High school and college
Zepeda Cashman played for the Jurupa Valley Jaguars in high school, where she was a two-time Parade High School All-American. In college, she played for the Santa Clara Broncos, winning the 2001 NCAA Division I Women's Soccer Tournament with the school. Though she dealt with injuries throughout her college career, she was named a Third-Team All-American in 2001, and was included in the NCAA All-Tournament Team in 2001 and 2002. She was also named WCC Freshman of the Year and the school's Rookie of the Year in 2000, and was selected in the All-West Region First Team in 2001 and Second Team in 2000. She was included in the All-WCC First Team in 2000 and 2001, and Second Team in 2002. During her collegiate career, she made 83 appearances for Santa Clara, scoring 27 goals and recording 24 assists.
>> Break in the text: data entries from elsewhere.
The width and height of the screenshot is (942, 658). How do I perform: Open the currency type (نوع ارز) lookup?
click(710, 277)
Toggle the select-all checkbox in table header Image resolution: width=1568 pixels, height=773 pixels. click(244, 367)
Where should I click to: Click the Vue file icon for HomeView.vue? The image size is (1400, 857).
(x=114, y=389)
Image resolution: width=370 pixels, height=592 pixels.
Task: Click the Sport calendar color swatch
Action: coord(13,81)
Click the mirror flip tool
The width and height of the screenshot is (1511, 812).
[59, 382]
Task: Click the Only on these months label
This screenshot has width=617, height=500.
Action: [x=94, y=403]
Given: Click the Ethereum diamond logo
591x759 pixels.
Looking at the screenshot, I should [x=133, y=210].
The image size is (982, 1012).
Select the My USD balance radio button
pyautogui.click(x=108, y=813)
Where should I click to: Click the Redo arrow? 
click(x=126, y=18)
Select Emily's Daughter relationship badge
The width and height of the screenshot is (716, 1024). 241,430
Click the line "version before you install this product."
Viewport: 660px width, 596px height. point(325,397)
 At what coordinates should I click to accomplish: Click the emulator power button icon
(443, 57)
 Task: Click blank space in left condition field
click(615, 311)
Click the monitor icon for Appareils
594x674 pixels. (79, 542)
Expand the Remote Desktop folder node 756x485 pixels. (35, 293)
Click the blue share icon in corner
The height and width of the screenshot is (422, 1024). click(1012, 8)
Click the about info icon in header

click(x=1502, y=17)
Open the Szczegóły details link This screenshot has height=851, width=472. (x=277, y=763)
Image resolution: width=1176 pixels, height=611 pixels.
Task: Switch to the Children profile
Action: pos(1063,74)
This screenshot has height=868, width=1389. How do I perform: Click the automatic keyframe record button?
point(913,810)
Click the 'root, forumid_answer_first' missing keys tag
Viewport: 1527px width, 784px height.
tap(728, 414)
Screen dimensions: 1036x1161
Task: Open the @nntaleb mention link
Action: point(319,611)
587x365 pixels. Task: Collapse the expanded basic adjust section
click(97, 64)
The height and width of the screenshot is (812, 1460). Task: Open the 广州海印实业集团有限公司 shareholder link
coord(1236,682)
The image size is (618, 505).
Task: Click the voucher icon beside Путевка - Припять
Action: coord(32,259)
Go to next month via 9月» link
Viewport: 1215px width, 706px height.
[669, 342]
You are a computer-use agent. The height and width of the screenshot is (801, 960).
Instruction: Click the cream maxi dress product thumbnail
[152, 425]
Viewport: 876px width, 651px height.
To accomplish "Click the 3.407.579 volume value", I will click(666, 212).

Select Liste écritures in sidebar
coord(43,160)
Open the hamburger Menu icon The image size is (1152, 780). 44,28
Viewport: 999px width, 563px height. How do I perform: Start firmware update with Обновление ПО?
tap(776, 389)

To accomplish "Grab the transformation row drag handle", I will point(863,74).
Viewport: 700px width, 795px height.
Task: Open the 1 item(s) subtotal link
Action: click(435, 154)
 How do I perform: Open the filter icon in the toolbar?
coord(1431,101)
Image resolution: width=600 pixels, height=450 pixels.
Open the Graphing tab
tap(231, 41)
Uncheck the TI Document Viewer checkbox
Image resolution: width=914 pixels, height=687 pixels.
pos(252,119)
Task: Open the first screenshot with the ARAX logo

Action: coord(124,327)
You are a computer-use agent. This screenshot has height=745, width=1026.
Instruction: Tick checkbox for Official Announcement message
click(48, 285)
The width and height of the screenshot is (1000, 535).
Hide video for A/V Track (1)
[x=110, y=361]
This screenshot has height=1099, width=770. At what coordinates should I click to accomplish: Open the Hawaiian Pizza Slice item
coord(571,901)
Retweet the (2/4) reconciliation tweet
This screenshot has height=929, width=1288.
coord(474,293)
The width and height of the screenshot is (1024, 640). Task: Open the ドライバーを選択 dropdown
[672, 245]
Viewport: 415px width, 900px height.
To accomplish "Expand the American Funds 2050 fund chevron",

In 2015, Zepeda Cashman was selected to the CIF 100th Anniversary Winter All-Century Team.

Club
Zepeda Cashman played for the Claremont Stars club team.

International
Zepeda Cashman made her international debut for the United States on December 16, 1998 in a friendly match against Ukraine. In total, she made five appearances for the U.S. and scored two goals, earning her final cap on July 7, 2000 in a friendly match against Italy.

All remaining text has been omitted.